(RAW DATA)
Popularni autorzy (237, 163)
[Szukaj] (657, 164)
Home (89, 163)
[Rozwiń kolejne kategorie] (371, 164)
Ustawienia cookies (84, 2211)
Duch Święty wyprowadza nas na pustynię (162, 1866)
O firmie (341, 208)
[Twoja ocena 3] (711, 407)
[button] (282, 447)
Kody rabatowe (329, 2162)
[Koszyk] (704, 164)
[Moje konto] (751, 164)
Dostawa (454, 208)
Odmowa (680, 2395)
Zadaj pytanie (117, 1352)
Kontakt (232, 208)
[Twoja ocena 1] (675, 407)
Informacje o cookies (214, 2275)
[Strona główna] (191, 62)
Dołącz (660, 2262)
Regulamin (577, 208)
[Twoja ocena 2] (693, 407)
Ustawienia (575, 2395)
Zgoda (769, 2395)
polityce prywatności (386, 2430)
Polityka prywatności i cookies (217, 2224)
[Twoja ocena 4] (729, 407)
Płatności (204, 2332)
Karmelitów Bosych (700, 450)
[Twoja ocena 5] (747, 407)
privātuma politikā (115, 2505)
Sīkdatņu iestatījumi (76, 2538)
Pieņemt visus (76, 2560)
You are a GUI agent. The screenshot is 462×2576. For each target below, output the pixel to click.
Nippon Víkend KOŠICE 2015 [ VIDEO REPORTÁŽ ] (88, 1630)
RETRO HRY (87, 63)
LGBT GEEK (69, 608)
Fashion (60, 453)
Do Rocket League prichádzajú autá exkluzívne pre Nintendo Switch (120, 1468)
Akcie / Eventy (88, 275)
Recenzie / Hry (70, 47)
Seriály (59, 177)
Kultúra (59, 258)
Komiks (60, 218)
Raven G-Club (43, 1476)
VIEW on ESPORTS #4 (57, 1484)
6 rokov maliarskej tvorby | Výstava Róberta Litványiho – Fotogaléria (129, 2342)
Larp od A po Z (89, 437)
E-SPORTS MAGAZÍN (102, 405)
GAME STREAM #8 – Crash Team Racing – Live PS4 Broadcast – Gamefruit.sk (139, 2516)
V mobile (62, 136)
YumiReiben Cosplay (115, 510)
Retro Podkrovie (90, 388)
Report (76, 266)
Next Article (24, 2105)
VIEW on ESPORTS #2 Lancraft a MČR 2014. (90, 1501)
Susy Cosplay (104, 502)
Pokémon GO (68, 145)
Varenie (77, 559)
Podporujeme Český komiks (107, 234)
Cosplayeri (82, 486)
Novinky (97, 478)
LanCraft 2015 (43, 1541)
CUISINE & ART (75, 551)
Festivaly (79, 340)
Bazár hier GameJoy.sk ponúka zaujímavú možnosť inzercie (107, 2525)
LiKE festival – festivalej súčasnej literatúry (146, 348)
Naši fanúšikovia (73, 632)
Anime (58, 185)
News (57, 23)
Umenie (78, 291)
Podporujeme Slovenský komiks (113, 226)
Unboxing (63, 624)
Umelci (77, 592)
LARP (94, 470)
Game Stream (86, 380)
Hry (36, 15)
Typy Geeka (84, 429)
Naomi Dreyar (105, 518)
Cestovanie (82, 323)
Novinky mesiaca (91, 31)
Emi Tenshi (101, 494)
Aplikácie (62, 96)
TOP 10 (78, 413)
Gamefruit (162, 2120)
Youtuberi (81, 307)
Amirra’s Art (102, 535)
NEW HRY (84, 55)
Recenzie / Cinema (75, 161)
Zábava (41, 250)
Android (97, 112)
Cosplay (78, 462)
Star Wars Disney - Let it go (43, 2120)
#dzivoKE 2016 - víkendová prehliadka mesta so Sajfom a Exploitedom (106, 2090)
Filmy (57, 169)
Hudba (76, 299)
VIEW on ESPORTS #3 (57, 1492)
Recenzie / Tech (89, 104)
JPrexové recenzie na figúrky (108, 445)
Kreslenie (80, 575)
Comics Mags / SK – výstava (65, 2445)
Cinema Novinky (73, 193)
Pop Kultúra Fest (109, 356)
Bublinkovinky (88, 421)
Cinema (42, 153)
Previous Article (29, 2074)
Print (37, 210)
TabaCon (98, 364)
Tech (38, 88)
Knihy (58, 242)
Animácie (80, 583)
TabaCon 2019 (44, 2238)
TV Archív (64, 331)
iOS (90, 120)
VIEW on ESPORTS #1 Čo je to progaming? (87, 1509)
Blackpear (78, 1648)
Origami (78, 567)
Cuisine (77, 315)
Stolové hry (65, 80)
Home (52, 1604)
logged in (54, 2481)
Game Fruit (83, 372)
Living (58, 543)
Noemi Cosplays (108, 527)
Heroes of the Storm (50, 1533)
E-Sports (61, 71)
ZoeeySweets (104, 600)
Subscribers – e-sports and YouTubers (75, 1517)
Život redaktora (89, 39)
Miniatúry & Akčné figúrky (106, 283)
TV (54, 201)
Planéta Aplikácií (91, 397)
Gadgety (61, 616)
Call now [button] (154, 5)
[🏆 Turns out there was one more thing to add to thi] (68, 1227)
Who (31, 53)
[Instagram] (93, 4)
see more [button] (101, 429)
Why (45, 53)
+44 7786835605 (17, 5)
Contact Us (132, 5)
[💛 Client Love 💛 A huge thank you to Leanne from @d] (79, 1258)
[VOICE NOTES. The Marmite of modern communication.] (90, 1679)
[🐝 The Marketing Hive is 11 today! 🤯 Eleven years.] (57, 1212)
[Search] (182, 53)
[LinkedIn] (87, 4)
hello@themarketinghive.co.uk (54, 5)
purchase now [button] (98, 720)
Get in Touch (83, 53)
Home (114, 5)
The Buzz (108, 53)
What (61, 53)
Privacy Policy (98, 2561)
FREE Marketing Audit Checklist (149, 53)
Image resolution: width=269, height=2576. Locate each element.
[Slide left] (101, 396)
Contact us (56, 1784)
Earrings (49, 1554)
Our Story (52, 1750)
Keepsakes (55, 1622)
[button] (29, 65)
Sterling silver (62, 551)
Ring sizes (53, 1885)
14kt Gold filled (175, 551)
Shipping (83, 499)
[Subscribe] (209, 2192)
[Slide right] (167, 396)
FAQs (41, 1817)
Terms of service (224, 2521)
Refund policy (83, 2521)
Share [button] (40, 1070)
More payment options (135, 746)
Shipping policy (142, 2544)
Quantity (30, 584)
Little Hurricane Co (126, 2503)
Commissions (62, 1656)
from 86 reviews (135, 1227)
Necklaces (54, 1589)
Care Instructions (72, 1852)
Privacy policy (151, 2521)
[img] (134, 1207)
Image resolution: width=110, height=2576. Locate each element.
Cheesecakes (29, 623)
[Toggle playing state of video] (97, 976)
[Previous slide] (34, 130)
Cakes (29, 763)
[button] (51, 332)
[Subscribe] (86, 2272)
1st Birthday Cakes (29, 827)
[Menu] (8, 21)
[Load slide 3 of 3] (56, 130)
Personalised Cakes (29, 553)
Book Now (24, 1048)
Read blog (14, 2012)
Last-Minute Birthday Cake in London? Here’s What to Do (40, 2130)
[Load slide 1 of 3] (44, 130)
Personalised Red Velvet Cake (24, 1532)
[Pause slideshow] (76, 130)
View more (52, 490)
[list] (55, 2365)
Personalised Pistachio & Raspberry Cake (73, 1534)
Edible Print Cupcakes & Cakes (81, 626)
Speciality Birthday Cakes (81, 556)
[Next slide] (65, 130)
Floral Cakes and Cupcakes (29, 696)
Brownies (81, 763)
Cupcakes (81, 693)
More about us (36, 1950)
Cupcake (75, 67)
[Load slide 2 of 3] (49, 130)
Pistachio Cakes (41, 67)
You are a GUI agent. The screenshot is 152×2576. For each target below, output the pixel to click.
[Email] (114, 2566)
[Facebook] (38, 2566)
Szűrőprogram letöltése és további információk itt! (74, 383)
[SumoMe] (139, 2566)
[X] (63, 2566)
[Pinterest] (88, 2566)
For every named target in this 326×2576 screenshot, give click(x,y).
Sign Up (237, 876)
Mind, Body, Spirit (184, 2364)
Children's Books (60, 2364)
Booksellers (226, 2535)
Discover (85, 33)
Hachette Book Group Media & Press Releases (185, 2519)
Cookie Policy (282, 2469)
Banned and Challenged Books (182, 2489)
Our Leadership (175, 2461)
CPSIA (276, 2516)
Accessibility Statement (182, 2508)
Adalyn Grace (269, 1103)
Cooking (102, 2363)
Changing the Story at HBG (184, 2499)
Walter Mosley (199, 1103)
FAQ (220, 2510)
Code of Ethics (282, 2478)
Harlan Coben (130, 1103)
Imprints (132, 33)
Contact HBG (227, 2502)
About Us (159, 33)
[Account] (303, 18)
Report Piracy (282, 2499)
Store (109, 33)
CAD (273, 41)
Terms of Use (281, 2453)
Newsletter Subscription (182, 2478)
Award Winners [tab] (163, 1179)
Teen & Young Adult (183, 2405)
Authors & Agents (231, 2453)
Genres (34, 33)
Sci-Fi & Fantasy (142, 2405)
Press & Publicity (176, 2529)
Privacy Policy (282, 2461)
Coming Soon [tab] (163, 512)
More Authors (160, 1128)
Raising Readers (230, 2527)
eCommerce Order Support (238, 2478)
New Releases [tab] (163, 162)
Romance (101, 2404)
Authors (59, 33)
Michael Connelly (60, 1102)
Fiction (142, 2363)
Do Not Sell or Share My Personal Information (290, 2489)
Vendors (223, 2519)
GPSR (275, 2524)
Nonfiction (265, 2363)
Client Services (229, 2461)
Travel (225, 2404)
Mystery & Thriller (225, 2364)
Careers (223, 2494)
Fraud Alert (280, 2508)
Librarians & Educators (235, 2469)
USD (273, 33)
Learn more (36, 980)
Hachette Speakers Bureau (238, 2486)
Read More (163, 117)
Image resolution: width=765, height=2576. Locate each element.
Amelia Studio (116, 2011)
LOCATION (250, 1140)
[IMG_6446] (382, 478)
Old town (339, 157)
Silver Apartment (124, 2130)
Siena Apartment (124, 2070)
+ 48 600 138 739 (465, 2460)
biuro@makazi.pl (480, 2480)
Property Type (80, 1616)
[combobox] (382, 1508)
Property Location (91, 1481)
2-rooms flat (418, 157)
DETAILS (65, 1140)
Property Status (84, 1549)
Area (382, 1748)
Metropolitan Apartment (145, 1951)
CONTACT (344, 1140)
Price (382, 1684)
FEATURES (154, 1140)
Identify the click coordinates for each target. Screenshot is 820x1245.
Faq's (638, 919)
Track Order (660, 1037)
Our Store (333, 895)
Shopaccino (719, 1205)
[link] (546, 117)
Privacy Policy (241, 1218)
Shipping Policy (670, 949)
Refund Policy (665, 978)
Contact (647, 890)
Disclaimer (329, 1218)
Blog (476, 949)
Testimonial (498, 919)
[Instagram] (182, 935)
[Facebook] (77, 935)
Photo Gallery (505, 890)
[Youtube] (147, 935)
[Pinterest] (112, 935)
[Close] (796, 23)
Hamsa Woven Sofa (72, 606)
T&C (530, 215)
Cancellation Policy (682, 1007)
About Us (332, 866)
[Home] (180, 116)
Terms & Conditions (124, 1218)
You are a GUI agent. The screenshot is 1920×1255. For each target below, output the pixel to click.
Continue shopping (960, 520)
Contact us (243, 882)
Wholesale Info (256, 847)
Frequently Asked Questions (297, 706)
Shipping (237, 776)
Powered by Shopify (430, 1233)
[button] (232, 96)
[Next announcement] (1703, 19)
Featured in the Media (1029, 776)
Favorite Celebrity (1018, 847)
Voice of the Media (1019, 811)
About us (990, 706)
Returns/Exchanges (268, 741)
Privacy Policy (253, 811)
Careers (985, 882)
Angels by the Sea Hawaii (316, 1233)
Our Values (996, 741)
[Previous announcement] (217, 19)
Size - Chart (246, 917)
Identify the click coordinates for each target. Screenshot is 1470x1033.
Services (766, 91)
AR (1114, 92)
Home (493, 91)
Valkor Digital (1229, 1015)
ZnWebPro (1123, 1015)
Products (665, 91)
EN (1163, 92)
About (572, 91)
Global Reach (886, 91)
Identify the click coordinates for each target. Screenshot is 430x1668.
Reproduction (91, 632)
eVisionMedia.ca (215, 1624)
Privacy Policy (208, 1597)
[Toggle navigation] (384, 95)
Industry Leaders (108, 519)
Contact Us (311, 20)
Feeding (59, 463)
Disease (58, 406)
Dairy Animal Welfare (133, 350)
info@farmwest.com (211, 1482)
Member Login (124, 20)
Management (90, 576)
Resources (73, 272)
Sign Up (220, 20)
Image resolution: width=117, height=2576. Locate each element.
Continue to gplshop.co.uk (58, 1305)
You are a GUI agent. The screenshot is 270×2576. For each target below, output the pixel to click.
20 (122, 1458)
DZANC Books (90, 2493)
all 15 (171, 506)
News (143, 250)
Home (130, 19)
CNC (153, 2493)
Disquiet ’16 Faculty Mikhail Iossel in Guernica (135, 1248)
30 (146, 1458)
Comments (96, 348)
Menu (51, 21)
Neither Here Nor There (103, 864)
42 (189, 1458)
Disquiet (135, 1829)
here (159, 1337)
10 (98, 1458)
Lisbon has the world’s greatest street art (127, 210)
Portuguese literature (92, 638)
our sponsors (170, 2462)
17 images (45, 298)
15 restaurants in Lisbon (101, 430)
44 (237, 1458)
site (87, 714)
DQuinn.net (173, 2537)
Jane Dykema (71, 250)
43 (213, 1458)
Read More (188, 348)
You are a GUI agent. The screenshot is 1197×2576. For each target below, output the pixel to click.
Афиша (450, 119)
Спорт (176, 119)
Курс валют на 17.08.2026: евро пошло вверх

(WORK INSTRUCTIONS) Print exactly, and only, the lines running from the one that contains "Read More (188, 348)" to the last line of the records above.

(EXPECTED OUTPUT)
Read More (188, 348)
You are a GUI agent. The screenshot is 1197×2576. For each target below, output the pixel to click.
Афиша (450, 119)
Спорт (176, 119)
Курс валют на 17.08.2026: евро пошло вверх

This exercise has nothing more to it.